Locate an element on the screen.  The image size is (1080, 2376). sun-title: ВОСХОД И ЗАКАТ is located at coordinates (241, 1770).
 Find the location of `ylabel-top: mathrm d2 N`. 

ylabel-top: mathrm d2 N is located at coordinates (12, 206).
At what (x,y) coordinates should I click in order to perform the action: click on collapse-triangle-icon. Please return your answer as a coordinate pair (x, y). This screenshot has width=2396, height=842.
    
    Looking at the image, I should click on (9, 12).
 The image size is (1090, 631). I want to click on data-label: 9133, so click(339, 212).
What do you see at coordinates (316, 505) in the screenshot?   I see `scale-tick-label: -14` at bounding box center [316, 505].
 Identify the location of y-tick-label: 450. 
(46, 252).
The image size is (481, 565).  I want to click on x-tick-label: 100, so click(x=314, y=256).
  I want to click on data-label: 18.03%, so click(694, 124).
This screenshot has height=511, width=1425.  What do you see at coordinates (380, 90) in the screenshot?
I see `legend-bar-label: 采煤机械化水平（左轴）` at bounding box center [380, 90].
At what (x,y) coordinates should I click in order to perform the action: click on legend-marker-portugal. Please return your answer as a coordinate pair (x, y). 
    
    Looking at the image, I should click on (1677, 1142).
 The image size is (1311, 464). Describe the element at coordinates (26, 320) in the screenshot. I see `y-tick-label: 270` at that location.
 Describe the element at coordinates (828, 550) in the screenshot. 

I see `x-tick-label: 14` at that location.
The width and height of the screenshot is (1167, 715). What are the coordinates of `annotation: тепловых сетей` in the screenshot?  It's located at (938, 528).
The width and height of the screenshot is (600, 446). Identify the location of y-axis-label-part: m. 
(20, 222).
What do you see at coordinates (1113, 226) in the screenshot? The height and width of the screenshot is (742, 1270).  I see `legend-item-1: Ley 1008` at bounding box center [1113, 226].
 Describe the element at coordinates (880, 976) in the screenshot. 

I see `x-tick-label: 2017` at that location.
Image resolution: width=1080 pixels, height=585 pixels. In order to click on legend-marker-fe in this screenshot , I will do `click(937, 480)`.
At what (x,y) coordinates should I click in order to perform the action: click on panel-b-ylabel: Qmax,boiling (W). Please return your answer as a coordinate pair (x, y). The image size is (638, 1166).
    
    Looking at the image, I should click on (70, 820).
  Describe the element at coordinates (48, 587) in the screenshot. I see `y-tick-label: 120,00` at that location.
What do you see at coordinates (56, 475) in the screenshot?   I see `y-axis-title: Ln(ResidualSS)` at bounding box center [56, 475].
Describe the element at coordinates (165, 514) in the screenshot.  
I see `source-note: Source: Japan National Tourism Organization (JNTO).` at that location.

————————

> **To do**: Rewrite all of the records above, switching "coordinate pair" to "coordinate tuple" and leaving everything else unchanged.

> **Result of the task**:
Locate an element on the screen.  The image size is (1080, 2376). sun-title: ВОСХОД И ЗАКАТ is located at coordinates (241, 1770).
 Find the location of `ylabel-top: mathrm d2 N`. 

ylabel-top: mathrm d2 N is located at coordinates (12, 206).
At what (x,y) coordinates should I click in order to perform the action: click on collapse-triangle-icon. Please return your answer as a coordinate tuple (x, y). This screenshot has width=2396, height=842.
    
    Looking at the image, I should click on (9, 12).
 The image size is (1090, 631). I want to click on data-label: 9133, so click(339, 212).
What do you see at coordinates (316, 505) in the screenshot?   I see `scale-tick-label: -14` at bounding box center [316, 505].
 Identify the location of y-tick-label: 450. 
(46, 252).
The image size is (481, 565).  I want to click on x-tick-label: 100, so click(x=314, y=256).
  I want to click on data-label: 18.03%, so click(694, 124).
This screenshot has height=511, width=1425.  What do you see at coordinates (380, 90) in the screenshot?
I see `legend-bar-label: 采煤机械化水平（左轴）` at bounding box center [380, 90].
At what (x,y) coordinates should I click in order to perform the action: click on legend-marker-portugal. Please return your answer as a coordinate tuple (x, y). 
    
    Looking at the image, I should click on (1677, 1142).
 The image size is (1311, 464). Describe the element at coordinates (26, 320) in the screenshot. I see `y-tick-label: 270` at that location.
 Describe the element at coordinates (828, 550) in the screenshot. 

I see `x-tick-label: 14` at that location.
The width and height of the screenshot is (1167, 715). What are the coordinates of `annotation: тепловых сетей` in the screenshot?  It's located at (938, 528).
The width and height of the screenshot is (600, 446). Identify the location of y-axis-label-part: m. 
(20, 222).
What do you see at coordinates (1113, 226) in the screenshot? The height and width of the screenshot is (742, 1270).  I see `legend-item-1: Ley 1008` at bounding box center [1113, 226].
 Describe the element at coordinates (880, 976) in the screenshot. 

I see `x-tick-label: 2017` at that location.
Image resolution: width=1080 pixels, height=585 pixels. In order to click on legend-marker-fe in this screenshot , I will do `click(937, 480)`.
At what (x,y) coordinates should I click in order to perform the action: click on panel-b-ylabel: Qmax,boiling (W). Please return your answer as a coordinate tuple (x, y). The image size is (638, 1166).
    
    Looking at the image, I should click on (70, 820).
  Describe the element at coordinates (48, 587) in the screenshot. I see `y-tick-label: 120,00` at that location.
What do you see at coordinates (56, 475) in the screenshot?   I see `y-axis-title: Ln(ResidualSS)` at bounding box center [56, 475].
Describe the element at coordinates (165, 514) in the screenshot.  
I see `source-note: Source: Japan National Tourism Organization (JNTO).` at that location.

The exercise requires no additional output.